### [To do]
The records below are to be reproduced word for word.

*** Opening of Materials provided ***

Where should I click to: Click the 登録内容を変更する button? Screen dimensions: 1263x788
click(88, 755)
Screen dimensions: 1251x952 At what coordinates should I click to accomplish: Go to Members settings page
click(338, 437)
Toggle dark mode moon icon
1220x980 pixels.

*** Close of Materials provided ***

### [Result]
Where should I click to: Click the 登録内容を変更する button? Screen dimensions: 1263x788
click(88, 755)
Screen dimensions: 1251x952 At what coordinates should I click to accomplish: Go to Members settings page
click(338, 437)
Toggle dark mode moon icon
1220x980 pixels.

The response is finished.